Outcome Measurements

The primary outcome measure was chronic lung disease or death at 36 weeks postmenstrual age.

Results

The study was stopped prior to completion of sample size goals due to concern regarding serious side effects in the early steroid treatment group. 542 infants were enrolled (early treatment n=273, selective treatment n=269). The two groups had similar demographic characteristics. No differences were noted in the primary outcome of chronic lung disease or death at 36 weeks postmenstrual age (early treatment 50% vs. late treatment 53%, relative risk 0.93, 95%CI 0.79, 1.09). Fewer infants who received early steroid treatment had a patent ductus arteriosus (relative risk 0.78, 95%CI 0.63, 0.96) and fewer infants in the early steroid group received indomethacin therapy (relative risk 0.74, 95%CI 0.64, 0.86) or late steroid treatment (relative risk 0.69, 95%CI 0.58, 0.81).
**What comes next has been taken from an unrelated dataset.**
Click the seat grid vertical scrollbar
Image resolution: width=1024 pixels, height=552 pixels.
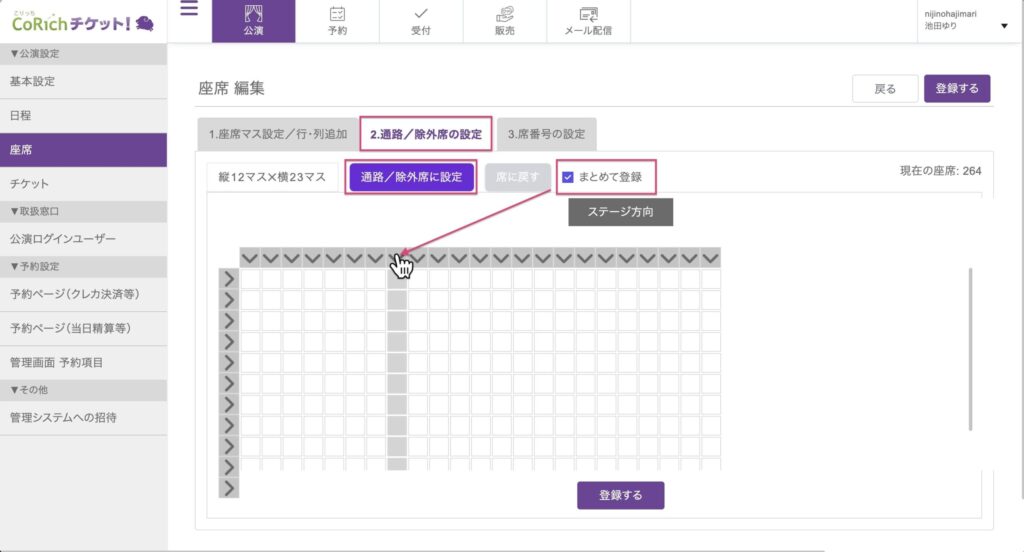pos(969,350)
However, more infants who received early steroid treatment had complications associated with therapy including an increase in hyperglycemia (relative risk 1.29, 95%CI 1.13, 1.46), and an increase in the use of insulin therapy (relative risk 1.62, 95%CI 1.36, 1.94). A trend toward increased gastrointestinal hemorrhage (relative risk 1.55, 95%CI 0.92, 2.61), gastrointestinal perforation (relative risk 1.53, 95%CI 0.89, 2.61) and an increased systolic blood pressure (relative risk 1.34, 95%CI 0.97, 1.85) was noted. In infants receiving cranial ultrasound examinations, a marginal increase in periventricular leukomalacia was noted in the early steroid treatment group (relative risk 2.23, 95%CI 0.99, 5.04). Infants who received early steroid therapy had fewer days in supplemental oxygen, but experienced poor weight gain.

Conclusions

A 12-day course of early postnatal steroid therapy given to extremely low birth weight infants did not decrease the risk of chronic lung disease or death at 36 weeks postmenstrual age and was associated with an increased risk of serious complications and poor weight gain.